UNM
DWI study shows treatment prevents re-arrest
By Steve
Carr
Drunk drivers
who completed a treatment program in one New Mexico county were
less likely to be arrested again for driving under the influence
than those who did not undergo treatment, according to a new
study conducted by the Center on Alcoholism, Substance Abuse,
and Addictions (CASAA) at UNM.
The study,
Rearrest Rates After Incarceration for DWI: A Comparative
Study in a Southwestern U.S. County, was conducted by
Gill Woodall, director, Prevention, Education and Research Branch
at CASAA, and associate professor in the Communication and Journalism
Department.
The research,
originally funded by a $2.5 million grant awarded by the National
Institute on Alcohol Abuse and Alcoholism, was conducted in
San Juan County in northwestern New Mexico where alcohol-related
crashes accounted for more than $94 million in economic costs.

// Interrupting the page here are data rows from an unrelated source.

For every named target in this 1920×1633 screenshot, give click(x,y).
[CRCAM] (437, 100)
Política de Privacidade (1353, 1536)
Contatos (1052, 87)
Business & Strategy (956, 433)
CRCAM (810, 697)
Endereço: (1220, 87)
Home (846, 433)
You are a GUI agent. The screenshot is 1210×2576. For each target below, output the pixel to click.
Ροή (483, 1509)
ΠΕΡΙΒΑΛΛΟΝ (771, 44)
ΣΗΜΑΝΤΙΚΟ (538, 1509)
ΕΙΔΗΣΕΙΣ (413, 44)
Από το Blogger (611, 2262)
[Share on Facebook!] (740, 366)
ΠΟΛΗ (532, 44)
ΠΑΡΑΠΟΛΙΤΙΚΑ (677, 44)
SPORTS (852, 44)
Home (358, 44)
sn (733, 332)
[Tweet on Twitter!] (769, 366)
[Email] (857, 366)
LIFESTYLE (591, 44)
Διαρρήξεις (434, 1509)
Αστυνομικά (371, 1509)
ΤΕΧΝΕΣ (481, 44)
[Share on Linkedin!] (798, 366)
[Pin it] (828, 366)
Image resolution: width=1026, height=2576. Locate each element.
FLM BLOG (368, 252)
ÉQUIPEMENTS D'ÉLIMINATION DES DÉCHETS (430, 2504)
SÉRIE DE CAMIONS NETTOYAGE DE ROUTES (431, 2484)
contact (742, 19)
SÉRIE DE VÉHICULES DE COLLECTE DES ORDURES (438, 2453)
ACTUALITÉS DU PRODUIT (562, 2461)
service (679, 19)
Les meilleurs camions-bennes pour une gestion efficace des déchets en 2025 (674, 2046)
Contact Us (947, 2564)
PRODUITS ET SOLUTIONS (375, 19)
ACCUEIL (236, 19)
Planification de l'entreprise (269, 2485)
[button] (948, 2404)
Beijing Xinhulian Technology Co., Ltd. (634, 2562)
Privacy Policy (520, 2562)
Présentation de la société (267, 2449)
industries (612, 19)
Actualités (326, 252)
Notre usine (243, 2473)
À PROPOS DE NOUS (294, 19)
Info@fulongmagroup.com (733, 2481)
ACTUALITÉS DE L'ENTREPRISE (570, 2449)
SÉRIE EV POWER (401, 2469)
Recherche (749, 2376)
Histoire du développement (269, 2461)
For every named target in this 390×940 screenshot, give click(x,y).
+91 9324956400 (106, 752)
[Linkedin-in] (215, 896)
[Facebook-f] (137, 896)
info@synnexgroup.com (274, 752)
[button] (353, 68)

Woodall found that nearly 30 percent of offenders were less
likely to be rearrested for DWI in the five years following
their first arrest than those who did not complete the program.
Jim Davis,
director of the Division of Government Research, a division
of the Bureau of Business and Economic Research at UNM, provided
records for all driving while intoxicated arrests in San Juan
County, from Aug. 1994 through March 2001, and Woodall and his
colleagues analyzed the data. The county instituted a DWI treatment
program in 1994 that included 28 days of jail time and individual
and group treatment.
The program,
which focuses on first-time offenders, incarcerates participants
in a minimum security facility and provides a multicomponent
treatment program. During incarceration, offenders receive inpatient
treatment, designed to be culturally appropriate.
The specific
treatment components included: alcohol use, abuse and dependence;
health and nutrition; psychological effects of alcohol abuse;
a drinking and driving awareness; a stress management; and goal-setting,
in which clients devise an action plan for their immediate future.
Other components are focused on family issues and alcohol; domestic
violence; HIV/AIDS prevention; and a work release program.